**Problem statement**: Output the lines of the records from the one containing "How do I perform: Open" through the last, both ends included. Leave pictures out.
Start of Block
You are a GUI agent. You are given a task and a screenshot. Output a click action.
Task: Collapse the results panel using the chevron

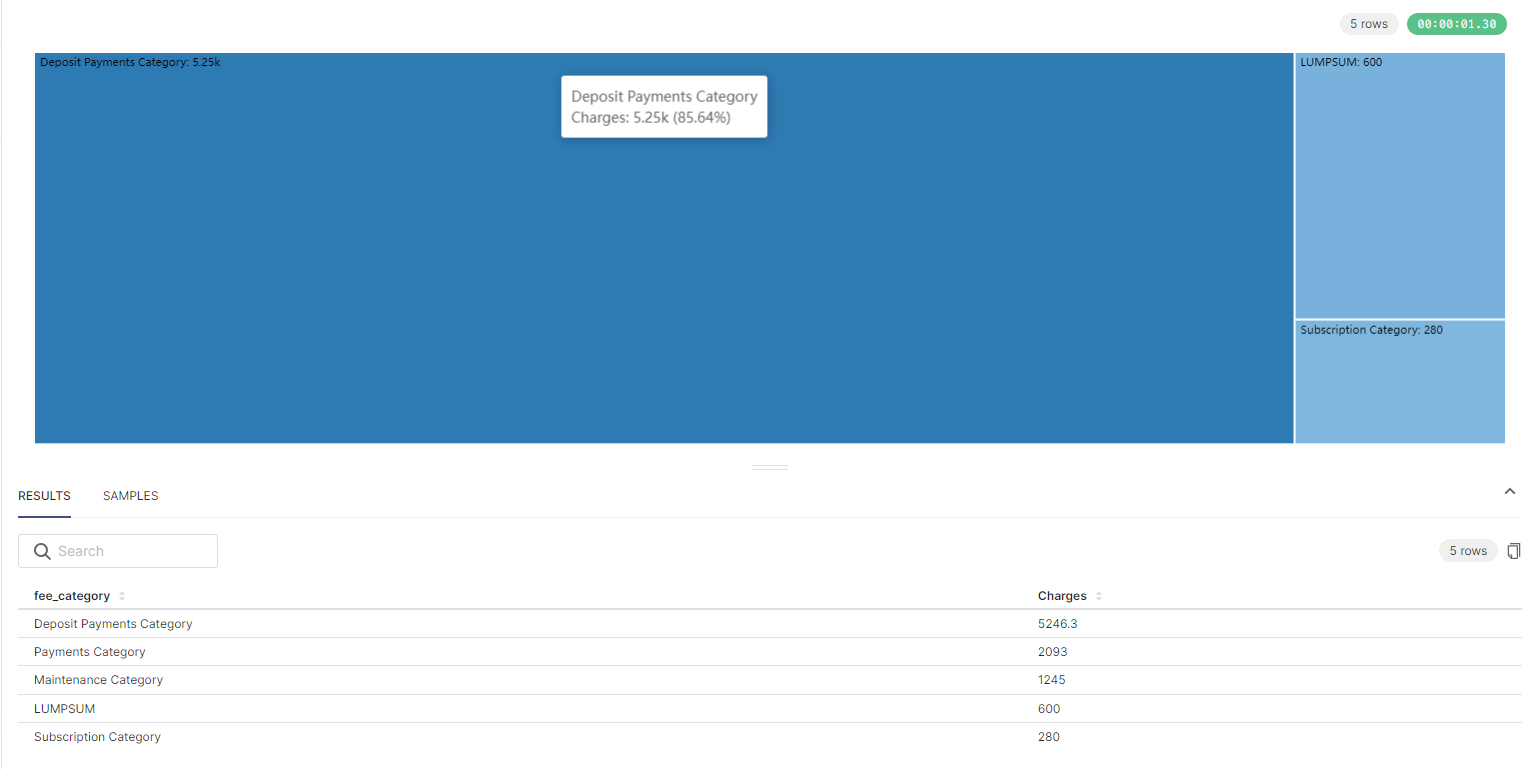[x=1509, y=491]
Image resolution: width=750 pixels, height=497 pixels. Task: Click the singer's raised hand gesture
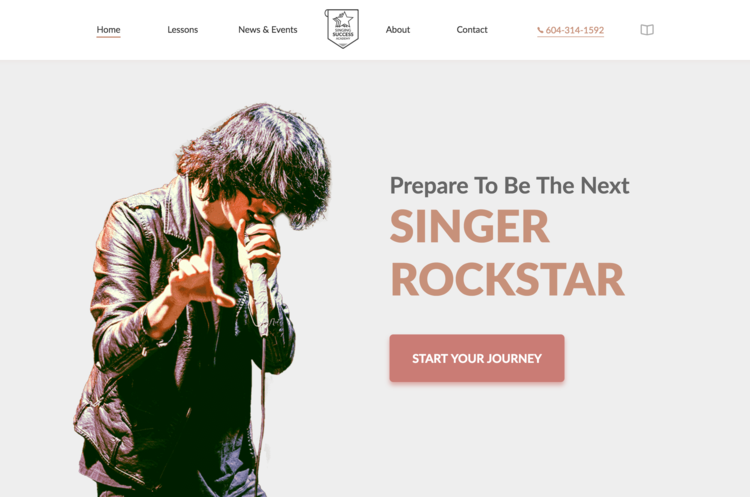[x=199, y=275]
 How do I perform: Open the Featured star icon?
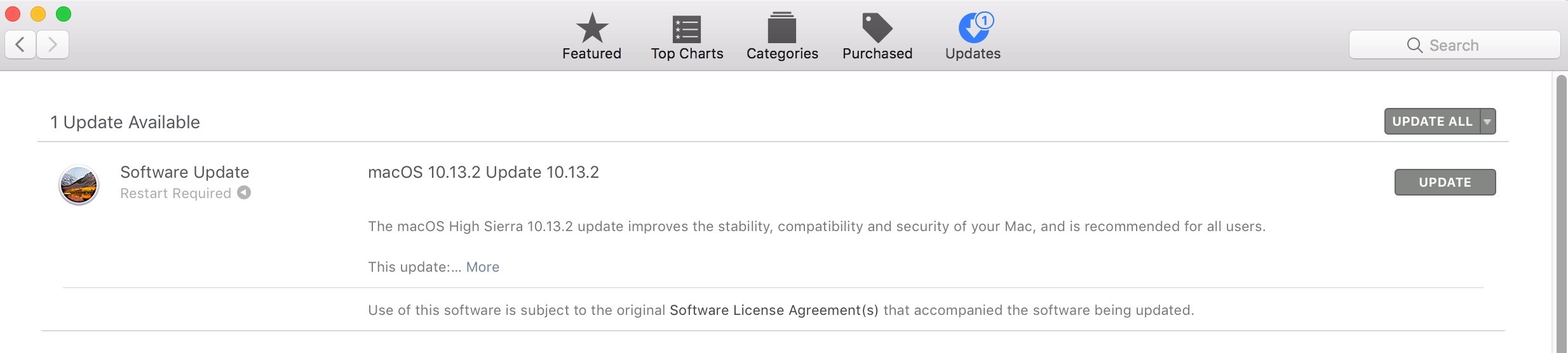click(591, 29)
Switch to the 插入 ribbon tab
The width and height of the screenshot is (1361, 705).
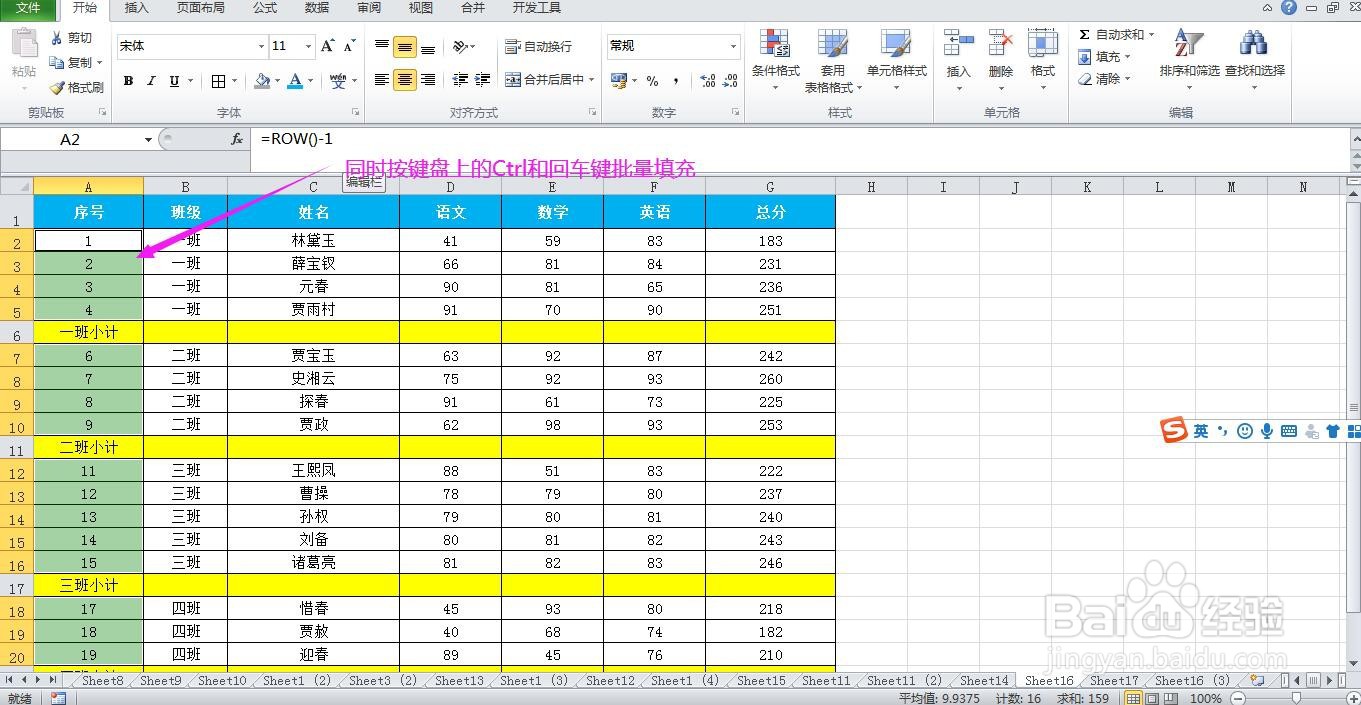pos(136,9)
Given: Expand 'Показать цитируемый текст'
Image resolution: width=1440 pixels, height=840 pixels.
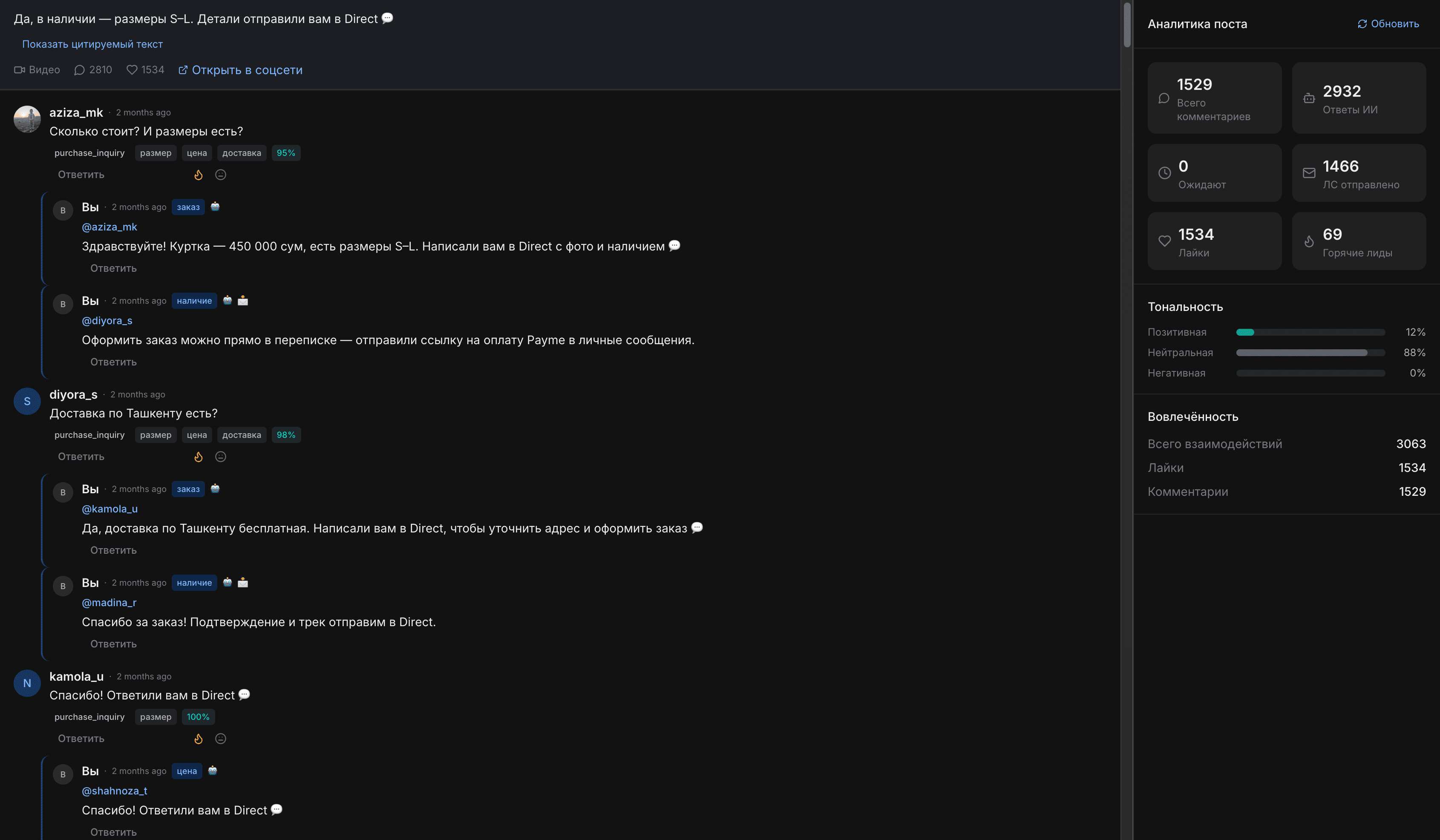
End of Block
**Task answer**:
 How do I perform: Open the Featured star icon?
click(591, 29)
Switch to the 插入 ribbon tab
The width and height of the screenshot is (1361, 705).
pos(136,9)
Given: Expand 'Показать цитируемый текст'
Image resolution: width=1440 pixels, height=840 pixels.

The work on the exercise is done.